On 30 May 2019, the African Continental Free Trade Area (“AfCFTA” or the “Agreement”) officially entered into force. According to the United Nations Economic Commission for Africa, the AfCFTA will cover a market of 1.2 billion people and a gross domestic product (GDP) of USD 2.5 trillion. The massive economic integration of 53 countries has been predicted to generate as much as USD 35 billion in increased trade between African countries. The AfCFTA will allow African nations to capitalise and build on their collective strengths, by breaking down barriers to the movement of goods, services, people, capital and ideas. This alone is expected to increase the bargaining powers of African nations. At the same time, the Agreement is likely to encourage foreign entry into the continent, by creating a single, more attractive, market. This chapter looks a bit closer at this Agreement, with a particular focus on the dispute settlement mechanisms that exist thereunder.
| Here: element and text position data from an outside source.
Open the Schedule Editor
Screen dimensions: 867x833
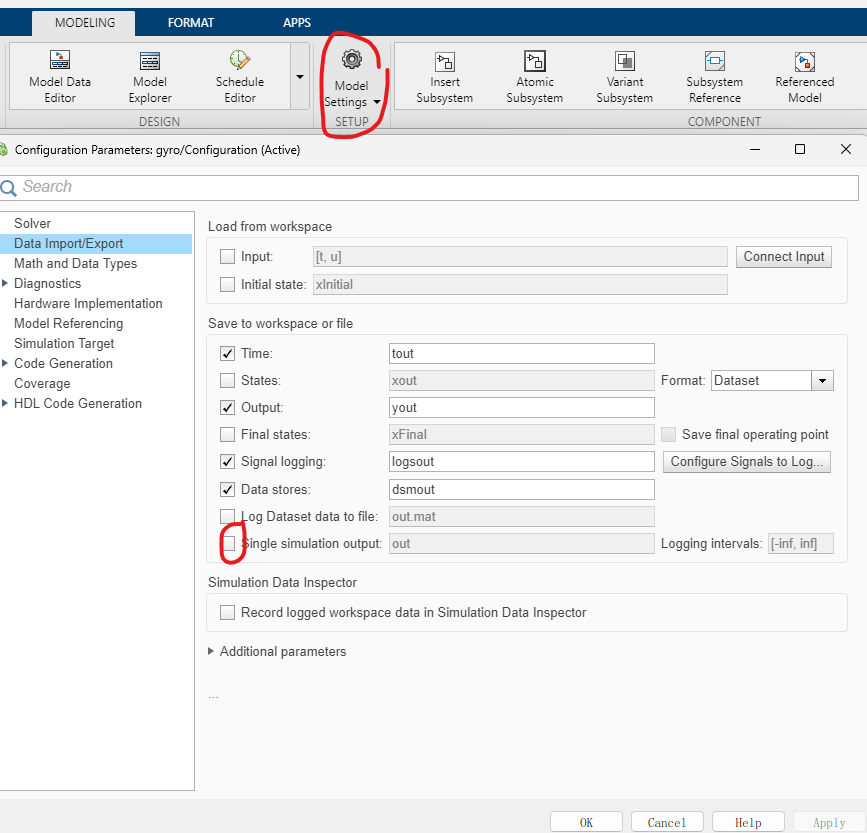click(240, 76)
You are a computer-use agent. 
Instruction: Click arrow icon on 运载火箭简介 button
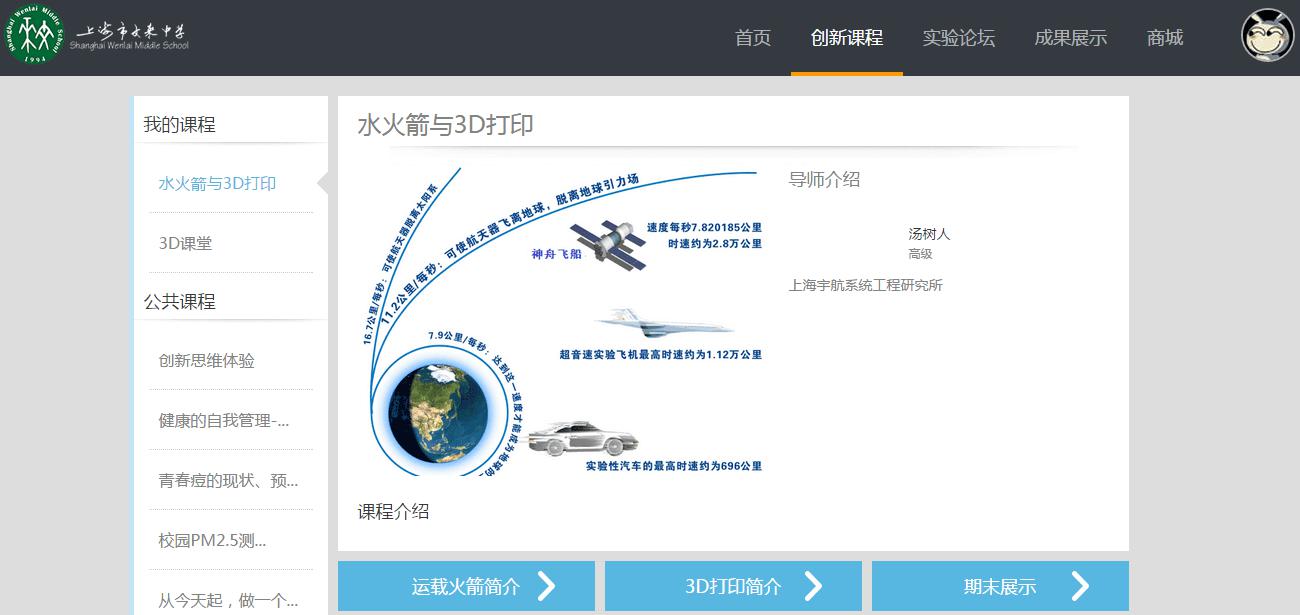point(546,586)
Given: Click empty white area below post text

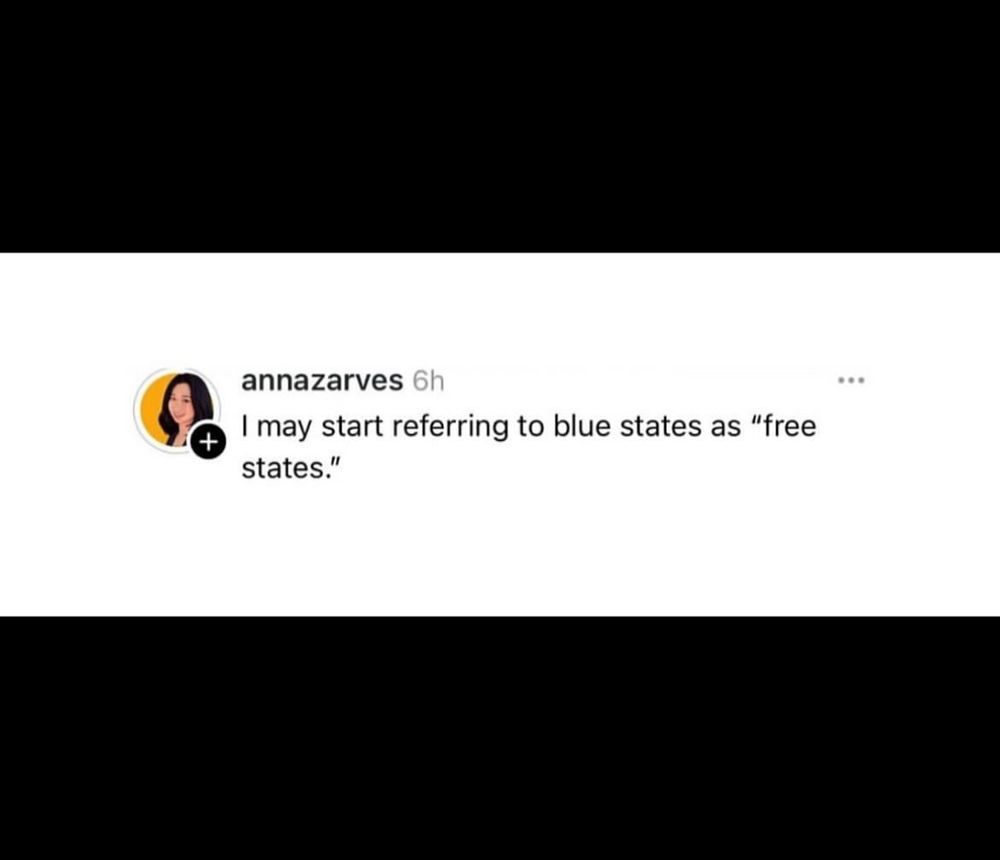Looking at the screenshot, I should point(500,549).
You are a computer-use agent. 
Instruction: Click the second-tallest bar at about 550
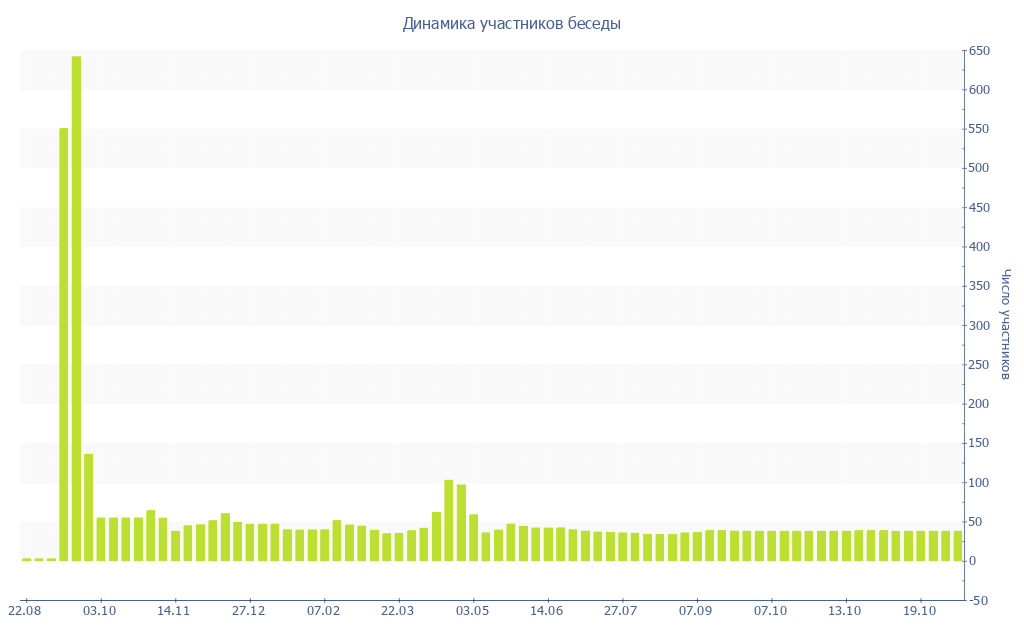coord(64,344)
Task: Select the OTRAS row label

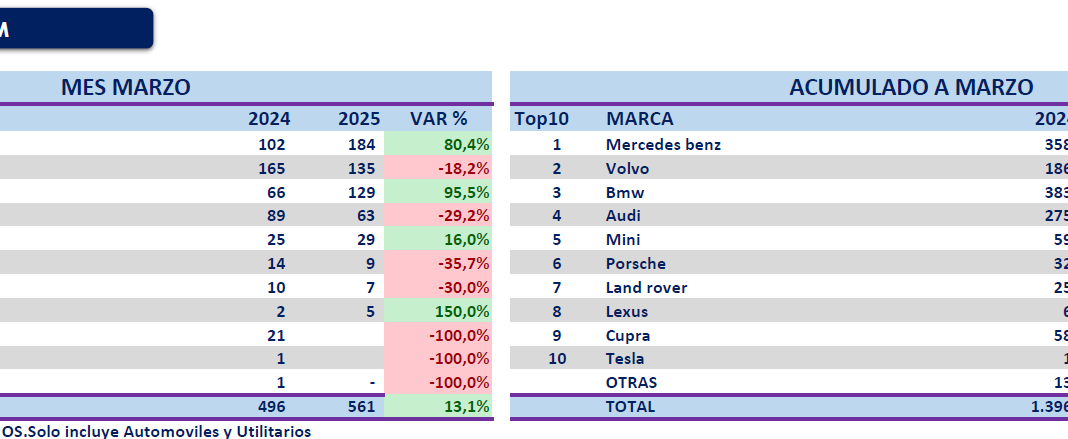Action: [x=632, y=382]
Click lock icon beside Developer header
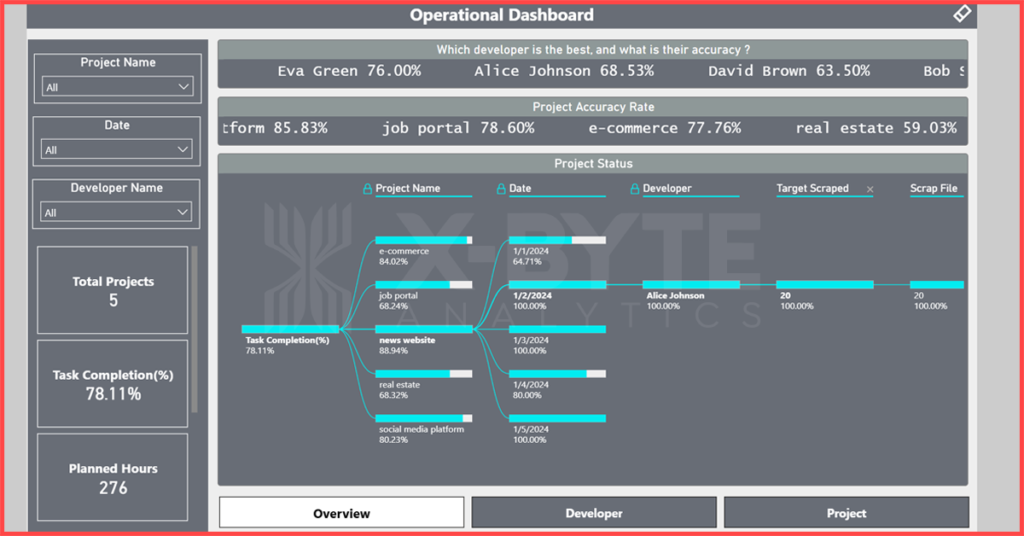The height and width of the screenshot is (536, 1024). coord(634,188)
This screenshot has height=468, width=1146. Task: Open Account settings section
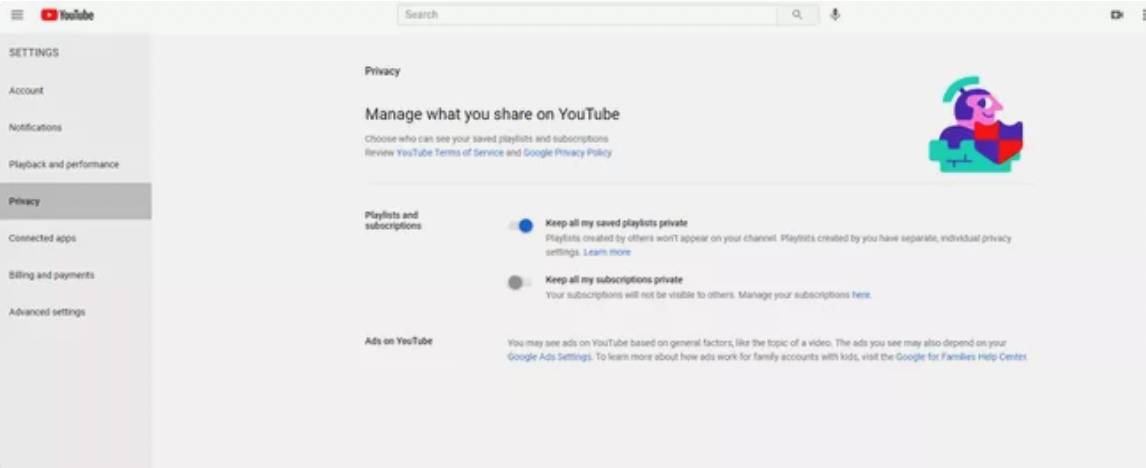click(27, 91)
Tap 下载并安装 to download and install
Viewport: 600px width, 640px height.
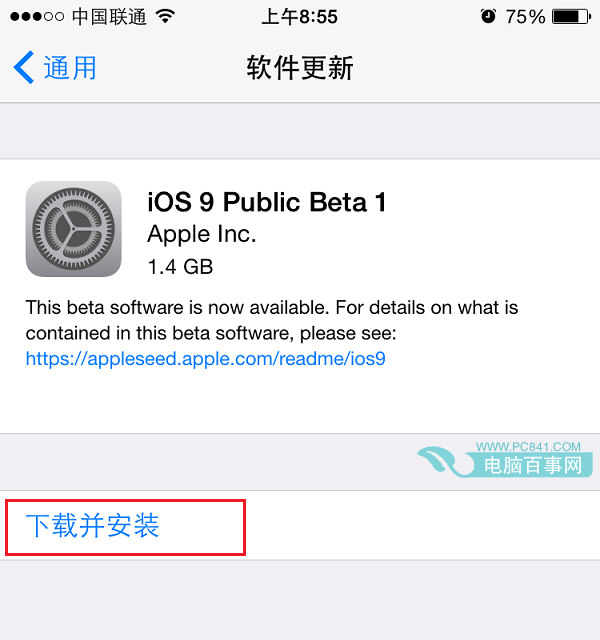92,525
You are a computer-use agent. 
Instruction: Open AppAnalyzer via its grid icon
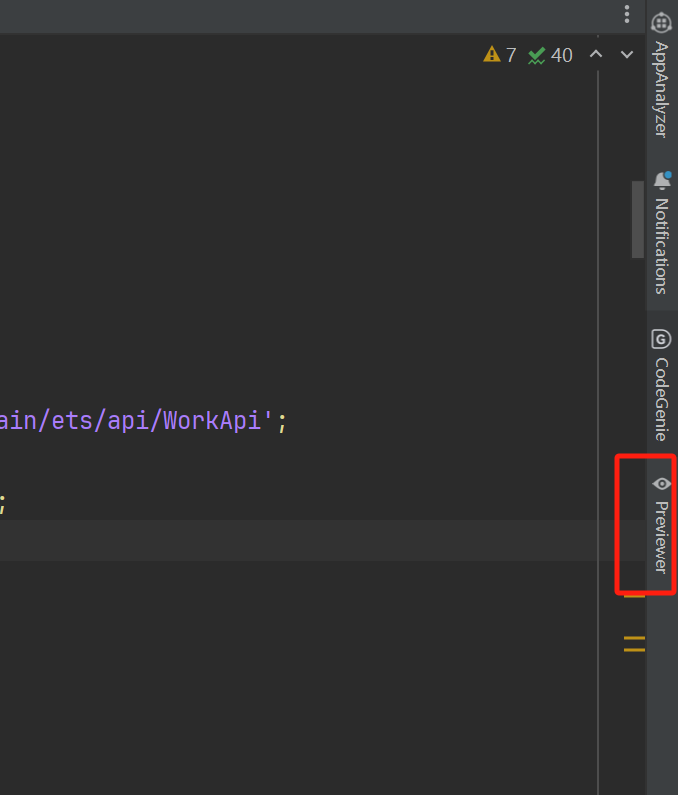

The African Union, in 2015, fast-tracked the AfCFTA by putting negotiation of the Agreement at the top of its priorities for the continent. This followed the initial introduction of the idea at the 18th Ordinary Session of the Assembly of Heads of State and Government of the African Union, held in January 2012. During this meeting, a decision to establish a continental free trade area was adopted, putting in motion the negotiation process for this continental document. In an action plan adopted in 2014, titled “Action Plan for Boosting Intra-African Trade and Fast-Tracking the Establishment of a Pan-African Free Trade Area”, the African Union expressed concern over Africa’s inability to use trade to create sustainable economic growth. The plan states that, “[t]he failure of African trade to serve as a catalyst for sustainable economic growth and poverty alleviation stems partly from its three interrelated basic features: size, structure and direction”. The African Union noted that Africa’s share of global trade was insignificant, at only 3%. At the same time, trade was heavily concentrated on primary commodities that have slow growth and high price instability. Finally, and perhaps most notably, it referenced the fact that the overwhelming majority of African trade was external, with only 10% of trade on the continent being intra-African.